## Work task
Return, word for word, only the lines of the data below that lie between the line with "Image resolution: width=650" and the line with "Image resolution: width=1068", those two lines included.

*** Given records

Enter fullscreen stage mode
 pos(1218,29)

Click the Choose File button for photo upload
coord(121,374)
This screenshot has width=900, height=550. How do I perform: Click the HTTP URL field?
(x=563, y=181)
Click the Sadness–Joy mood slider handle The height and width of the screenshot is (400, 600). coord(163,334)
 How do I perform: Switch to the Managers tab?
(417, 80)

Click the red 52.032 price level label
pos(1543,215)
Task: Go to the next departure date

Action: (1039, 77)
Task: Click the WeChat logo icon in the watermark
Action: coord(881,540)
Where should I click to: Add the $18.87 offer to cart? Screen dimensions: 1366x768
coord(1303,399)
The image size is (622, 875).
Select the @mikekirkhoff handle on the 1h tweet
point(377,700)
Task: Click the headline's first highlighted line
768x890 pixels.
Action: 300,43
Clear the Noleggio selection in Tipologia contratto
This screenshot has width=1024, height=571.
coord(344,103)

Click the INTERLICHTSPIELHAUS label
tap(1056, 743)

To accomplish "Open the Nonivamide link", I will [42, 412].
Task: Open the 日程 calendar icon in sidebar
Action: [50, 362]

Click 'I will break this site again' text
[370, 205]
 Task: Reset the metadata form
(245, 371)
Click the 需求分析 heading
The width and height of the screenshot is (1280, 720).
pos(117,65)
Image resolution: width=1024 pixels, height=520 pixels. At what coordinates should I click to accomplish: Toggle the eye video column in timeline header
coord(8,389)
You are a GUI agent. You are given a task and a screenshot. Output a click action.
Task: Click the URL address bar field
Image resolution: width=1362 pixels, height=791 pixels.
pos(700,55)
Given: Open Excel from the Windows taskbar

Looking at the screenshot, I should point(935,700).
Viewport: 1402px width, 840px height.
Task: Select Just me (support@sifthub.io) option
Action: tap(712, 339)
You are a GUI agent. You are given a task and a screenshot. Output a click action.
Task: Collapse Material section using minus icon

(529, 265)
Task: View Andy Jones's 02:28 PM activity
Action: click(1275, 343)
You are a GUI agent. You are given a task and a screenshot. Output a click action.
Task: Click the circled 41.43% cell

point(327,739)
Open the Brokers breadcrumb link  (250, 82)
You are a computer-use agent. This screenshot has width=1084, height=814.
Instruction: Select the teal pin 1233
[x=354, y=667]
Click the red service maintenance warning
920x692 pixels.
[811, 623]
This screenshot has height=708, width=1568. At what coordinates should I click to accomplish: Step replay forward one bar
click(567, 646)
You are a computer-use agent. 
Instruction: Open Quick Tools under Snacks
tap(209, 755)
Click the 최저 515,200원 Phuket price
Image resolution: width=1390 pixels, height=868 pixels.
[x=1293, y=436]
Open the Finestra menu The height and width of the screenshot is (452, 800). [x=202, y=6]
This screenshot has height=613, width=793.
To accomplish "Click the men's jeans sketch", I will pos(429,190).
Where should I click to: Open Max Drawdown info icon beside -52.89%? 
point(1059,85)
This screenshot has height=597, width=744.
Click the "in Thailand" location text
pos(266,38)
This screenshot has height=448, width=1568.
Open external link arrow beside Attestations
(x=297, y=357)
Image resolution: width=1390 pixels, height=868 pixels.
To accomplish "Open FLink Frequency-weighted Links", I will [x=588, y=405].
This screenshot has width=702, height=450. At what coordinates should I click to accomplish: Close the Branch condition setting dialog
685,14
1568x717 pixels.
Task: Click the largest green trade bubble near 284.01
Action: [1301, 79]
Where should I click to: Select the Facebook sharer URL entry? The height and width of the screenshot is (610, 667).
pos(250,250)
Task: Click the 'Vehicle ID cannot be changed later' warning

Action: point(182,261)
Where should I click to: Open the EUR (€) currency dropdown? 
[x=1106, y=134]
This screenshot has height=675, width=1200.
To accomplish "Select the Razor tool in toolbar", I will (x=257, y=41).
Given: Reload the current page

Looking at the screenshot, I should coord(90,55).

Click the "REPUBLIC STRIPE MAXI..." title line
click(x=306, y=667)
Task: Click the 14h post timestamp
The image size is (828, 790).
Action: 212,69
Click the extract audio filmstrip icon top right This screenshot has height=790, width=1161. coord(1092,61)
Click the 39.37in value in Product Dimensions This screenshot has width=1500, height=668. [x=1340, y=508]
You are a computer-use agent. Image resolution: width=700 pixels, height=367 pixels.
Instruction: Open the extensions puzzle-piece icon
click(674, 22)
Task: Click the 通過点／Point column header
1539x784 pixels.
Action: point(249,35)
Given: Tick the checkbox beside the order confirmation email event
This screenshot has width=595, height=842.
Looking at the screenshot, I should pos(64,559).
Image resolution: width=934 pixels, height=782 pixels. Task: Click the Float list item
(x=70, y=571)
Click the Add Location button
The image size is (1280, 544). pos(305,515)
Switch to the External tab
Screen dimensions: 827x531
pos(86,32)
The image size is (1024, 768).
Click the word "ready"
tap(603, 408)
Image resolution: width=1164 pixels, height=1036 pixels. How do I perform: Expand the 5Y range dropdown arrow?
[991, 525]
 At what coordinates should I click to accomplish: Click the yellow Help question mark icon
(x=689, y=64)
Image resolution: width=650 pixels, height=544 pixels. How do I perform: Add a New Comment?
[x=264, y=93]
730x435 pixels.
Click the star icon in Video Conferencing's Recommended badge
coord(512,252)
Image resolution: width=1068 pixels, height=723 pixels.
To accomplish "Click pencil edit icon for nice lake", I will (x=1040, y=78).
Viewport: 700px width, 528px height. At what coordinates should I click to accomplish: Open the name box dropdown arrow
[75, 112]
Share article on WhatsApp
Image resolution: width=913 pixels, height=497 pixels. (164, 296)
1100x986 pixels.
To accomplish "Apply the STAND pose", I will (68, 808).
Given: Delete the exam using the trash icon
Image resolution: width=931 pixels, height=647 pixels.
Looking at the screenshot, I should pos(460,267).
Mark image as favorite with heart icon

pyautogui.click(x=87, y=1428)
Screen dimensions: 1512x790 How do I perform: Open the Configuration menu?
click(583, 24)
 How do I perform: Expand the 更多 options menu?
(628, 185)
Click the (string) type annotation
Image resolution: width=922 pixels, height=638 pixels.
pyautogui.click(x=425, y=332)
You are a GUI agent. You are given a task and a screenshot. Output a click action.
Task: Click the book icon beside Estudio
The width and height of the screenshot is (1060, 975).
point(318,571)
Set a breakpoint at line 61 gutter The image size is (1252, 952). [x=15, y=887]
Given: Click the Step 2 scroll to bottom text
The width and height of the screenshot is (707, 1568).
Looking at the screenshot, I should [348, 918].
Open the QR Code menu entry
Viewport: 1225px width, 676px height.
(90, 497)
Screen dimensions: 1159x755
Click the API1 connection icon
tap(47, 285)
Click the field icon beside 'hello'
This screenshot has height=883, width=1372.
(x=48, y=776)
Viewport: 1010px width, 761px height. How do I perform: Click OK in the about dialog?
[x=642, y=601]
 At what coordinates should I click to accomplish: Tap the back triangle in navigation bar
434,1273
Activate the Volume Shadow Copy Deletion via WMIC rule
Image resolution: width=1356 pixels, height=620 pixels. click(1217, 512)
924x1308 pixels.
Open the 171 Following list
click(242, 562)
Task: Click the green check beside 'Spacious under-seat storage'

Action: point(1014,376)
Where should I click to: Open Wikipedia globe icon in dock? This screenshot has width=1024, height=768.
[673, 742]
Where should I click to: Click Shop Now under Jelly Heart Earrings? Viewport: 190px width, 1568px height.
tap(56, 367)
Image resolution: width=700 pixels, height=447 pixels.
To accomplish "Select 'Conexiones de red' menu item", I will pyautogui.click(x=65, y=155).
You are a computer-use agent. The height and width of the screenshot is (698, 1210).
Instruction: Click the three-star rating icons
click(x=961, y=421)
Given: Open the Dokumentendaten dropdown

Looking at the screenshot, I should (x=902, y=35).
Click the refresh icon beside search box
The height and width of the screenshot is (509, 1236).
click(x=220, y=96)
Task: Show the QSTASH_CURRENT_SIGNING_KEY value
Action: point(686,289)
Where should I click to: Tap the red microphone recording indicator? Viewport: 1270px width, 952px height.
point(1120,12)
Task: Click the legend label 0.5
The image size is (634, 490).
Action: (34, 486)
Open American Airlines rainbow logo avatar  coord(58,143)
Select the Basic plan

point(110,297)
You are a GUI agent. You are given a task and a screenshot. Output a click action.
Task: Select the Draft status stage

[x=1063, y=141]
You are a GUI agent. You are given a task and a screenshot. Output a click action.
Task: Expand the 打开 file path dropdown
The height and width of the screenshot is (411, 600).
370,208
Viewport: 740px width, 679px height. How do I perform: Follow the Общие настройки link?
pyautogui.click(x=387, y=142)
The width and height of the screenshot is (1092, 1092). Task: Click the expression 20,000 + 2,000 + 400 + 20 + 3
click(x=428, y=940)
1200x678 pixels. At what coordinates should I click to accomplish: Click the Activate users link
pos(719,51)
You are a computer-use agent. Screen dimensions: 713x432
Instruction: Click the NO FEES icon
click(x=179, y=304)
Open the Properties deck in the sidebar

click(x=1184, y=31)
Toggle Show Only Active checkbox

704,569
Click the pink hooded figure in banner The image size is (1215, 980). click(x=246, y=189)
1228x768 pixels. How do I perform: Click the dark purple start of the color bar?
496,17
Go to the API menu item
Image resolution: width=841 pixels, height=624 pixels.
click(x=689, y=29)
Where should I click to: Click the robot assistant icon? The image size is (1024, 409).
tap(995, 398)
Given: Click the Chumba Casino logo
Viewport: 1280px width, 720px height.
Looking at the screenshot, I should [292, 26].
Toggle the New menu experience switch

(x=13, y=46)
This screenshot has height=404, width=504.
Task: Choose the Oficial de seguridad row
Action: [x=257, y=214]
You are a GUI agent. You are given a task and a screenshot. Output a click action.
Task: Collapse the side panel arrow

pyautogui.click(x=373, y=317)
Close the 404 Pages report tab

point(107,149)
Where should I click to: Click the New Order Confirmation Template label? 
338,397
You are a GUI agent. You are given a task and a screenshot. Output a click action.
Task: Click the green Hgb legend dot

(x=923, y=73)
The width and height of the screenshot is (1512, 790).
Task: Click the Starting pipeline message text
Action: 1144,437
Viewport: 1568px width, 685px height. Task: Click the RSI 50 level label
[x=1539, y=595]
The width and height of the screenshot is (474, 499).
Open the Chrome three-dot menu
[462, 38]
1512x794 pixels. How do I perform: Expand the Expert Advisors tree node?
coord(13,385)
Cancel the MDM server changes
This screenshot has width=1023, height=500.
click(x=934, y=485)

******

## Result below
Image resolution: width=650 pixels, height=544 pixels. How do I perform: Add a New Comment?
[x=264, y=93]
730x435 pixels.
Click the star icon in Video Conferencing's Recommended badge
coord(512,252)
Image resolution: width=1068 pixels, height=723 pixels.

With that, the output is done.